begin PROVIDED INFORMATION

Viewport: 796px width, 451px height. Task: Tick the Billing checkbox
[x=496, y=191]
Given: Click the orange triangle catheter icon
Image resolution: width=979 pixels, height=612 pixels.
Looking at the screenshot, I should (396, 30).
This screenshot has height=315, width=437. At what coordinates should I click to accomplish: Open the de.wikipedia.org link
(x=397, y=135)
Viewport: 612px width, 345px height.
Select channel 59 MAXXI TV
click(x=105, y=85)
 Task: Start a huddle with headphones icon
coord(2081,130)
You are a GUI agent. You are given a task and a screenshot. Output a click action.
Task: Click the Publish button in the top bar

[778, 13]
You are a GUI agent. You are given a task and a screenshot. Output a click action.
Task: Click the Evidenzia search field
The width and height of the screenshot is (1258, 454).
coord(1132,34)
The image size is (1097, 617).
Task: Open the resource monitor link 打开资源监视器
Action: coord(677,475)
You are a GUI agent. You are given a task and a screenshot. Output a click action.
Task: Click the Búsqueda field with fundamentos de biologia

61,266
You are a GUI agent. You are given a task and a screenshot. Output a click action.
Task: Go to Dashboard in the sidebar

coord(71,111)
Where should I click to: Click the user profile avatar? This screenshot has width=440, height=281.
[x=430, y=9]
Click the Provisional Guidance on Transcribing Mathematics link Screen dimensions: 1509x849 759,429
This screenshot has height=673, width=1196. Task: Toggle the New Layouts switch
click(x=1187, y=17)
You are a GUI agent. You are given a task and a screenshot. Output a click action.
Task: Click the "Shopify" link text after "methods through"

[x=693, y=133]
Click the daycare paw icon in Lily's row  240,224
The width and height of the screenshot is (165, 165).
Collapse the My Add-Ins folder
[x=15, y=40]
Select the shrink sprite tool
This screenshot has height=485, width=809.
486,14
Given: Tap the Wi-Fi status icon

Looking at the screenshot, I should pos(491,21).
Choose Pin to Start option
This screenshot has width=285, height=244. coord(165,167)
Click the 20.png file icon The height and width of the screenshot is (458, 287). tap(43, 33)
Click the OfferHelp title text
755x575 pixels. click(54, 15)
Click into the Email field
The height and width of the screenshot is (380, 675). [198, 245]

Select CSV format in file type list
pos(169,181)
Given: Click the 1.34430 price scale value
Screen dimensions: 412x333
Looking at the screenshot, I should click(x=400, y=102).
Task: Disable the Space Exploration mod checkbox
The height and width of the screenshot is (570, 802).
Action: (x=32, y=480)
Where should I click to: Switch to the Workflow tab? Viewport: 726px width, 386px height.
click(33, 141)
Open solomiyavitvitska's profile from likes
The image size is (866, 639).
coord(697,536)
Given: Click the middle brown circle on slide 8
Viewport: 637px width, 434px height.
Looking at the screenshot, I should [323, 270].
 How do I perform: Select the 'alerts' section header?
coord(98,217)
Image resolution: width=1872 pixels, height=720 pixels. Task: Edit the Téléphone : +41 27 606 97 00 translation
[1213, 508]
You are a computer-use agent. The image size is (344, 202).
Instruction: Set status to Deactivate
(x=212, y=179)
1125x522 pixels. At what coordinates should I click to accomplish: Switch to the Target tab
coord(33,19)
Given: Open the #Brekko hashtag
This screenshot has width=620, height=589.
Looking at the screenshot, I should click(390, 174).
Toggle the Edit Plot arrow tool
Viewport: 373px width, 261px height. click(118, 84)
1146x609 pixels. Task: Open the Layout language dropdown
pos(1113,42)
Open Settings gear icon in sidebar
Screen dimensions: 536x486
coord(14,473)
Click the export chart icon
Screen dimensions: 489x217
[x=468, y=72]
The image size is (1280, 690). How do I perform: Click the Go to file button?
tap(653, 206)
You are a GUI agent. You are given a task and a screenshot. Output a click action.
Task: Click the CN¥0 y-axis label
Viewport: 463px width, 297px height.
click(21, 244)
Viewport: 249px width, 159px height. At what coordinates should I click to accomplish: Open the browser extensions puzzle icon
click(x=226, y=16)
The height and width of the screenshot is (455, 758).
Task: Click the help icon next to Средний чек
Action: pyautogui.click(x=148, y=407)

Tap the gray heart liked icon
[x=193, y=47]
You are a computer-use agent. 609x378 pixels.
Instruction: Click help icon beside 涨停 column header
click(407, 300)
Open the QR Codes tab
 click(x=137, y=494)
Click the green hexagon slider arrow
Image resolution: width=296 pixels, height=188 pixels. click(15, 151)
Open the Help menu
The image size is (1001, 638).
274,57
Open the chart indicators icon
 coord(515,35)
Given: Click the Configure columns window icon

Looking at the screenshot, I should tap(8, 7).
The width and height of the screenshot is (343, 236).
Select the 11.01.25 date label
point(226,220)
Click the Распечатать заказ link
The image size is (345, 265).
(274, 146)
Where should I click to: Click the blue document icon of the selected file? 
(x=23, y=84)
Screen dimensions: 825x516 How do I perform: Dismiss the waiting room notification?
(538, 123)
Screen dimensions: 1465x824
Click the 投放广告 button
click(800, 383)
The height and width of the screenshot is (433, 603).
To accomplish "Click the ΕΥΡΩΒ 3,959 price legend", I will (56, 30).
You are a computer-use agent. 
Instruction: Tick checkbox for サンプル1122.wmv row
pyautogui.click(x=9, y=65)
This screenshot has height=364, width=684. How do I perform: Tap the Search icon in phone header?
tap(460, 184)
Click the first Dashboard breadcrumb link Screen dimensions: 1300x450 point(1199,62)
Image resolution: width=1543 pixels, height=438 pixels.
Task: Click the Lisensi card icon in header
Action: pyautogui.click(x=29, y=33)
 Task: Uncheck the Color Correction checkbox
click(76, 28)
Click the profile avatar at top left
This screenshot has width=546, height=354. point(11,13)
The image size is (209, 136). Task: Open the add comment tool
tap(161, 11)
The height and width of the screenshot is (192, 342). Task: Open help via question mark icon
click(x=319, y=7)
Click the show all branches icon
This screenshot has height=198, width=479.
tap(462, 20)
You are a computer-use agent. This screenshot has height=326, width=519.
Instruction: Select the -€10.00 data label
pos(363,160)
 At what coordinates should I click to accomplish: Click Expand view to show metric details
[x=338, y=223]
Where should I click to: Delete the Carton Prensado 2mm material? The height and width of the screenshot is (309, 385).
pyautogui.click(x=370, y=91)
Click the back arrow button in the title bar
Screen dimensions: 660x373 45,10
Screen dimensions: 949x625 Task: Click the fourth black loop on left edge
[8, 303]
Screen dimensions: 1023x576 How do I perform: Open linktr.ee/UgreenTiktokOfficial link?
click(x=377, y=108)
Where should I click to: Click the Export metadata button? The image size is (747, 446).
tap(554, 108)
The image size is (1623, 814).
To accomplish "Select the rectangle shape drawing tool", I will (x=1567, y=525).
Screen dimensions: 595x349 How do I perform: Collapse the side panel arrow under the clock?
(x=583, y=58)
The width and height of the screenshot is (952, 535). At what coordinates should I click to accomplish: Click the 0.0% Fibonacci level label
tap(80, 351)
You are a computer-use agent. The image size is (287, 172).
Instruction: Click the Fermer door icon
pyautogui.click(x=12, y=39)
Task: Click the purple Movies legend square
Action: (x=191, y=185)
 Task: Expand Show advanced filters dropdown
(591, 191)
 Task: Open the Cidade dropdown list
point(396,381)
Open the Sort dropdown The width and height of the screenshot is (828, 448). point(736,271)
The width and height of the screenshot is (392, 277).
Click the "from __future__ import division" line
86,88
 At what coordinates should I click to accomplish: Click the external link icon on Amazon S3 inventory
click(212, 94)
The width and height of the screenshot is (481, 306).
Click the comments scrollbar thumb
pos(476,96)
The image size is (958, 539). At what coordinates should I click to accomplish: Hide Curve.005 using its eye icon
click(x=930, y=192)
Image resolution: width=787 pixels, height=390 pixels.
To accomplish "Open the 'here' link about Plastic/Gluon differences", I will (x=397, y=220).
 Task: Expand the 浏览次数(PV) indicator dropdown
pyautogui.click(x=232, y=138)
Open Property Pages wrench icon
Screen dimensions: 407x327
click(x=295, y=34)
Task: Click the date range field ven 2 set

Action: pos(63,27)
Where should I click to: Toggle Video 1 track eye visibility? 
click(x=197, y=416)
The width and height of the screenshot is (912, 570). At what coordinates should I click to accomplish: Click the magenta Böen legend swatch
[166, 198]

end PROVIDED INFORMATION

#### WHAT IS NEEDED:
Give everything from the line containing "Given: Click the middle" down to the line containing "(x=23, y=84)", both included, as a Markdown table with the columns Number and Line, omitting any blank lines.

#### RESPONSE TO THE EXERCISE:
| Number | Line |
|---|---|
| 1 | Given: Click the middle brown circle on slide 8 |
| 2 | Viewport: 637px width, 434px height. |
| 3 | Looking at the screenshot, I should [323, 270]. |
| 4 |  How do I perform: Select the 'alerts' section header? |
| 5 | coord(98,217) |
| 6 | Image resolution: width=1872 pixels, height=720 pixels. Task: Edit the Téléphone : +41 27 606 97 00 translation |
| 7 | [1213, 508] |
| 8 | You are a computer-use agent. The image size is (344, 202). |
| 9 | Instruction: Set status to Deactivate |
| 10 | (x=212, y=179) |
| 11 | 1125x522 pixels. At what coordinates should I click to accomplish: Switch to the Target tab |
| 12 | coord(33,19) |
| 13 | Given: Open the #Brekko hashtag |
| 14 | This screenshot has width=620, height=589. |
| 15 | Looking at the screenshot, I should click(390, 174). |
| 16 | Toggle the Edit Plot arrow tool |
| 17 | Viewport: 373px width, 261px height. click(118, 84) |
| 18 | 1146x609 pixels. Task: Open the Layout language dropdown |
| 19 | pos(1113,42) |
| 20 | Open Settings gear icon in sidebar |
| 21 | Screen dimensions: 536x486 |
| 22 | coord(14,473) |
| 23 | Click the export chart icon |
| 24 | Screen dimensions: 489x217 |
| 25 | [x=468, y=72] |
| 26 | The image size is (1280, 690). How do I perform: Click the Go to file button? |
| 27 | tap(653, 206) |
| 28 | You are a GUI agent. You are given a task and a screenshot. Output a click action. |
| 29 | Task: Click the CN¥0 y-axis label |
| 30 | Viewport: 463px width, 297px height. |
| 31 | click(21, 244) |
| 32 | Viewport: 249px width, 159px height. At what coordinates should I click to accomplish: Open the browser extensions puzzle icon |
| 33 | click(x=226, y=16) |
| 34 | The height and width of the screenshot is (455, 758). |
| 35 | Task: Click the help icon next to Средний чек |
| 36 | Action: pyautogui.click(x=148, y=407) |
| 37 | Tap the gray heart liked icon |
| 38 | [x=193, y=47] |
| 39 | You are a computer-use agent. 609x378 pixels. |
| 40 | Instruction: Click help icon beside 涨停 column header |
| 41 | click(407, 300) |
| 42 | Open the QR Codes tab |
| 43 |  click(x=137, y=494) |
| 44 | Click the green hexagon slider arrow |
| 45 | Image resolution: width=296 pixels, height=188 pixels. click(15, 151) |
| 46 | Open the Help menu |
| 47 | The image size is (1001, 638). |
| 48 | 274,57 |
| 49 | Open the chart indicators icon |
| 50 |  coord(515,35) |
| 51 | Given: Click the Configure columns window icon |
| 52 | Looking at the screenshot, I should tap(8, 7). |
| 53 | The width and height of the screenshot is (343, 236). |
| 54 | Select the 11.01.25 date label |
| 55 | point(226,220) |
| 56 | Click the Распечатать заказ link |
| 57 | The image size is (345, 265). |
| 58 | (274, 146) |
| 59 | Where should I click to: Click the blue document icon of the selected file?  |
| 60 | (x=23, y=84) |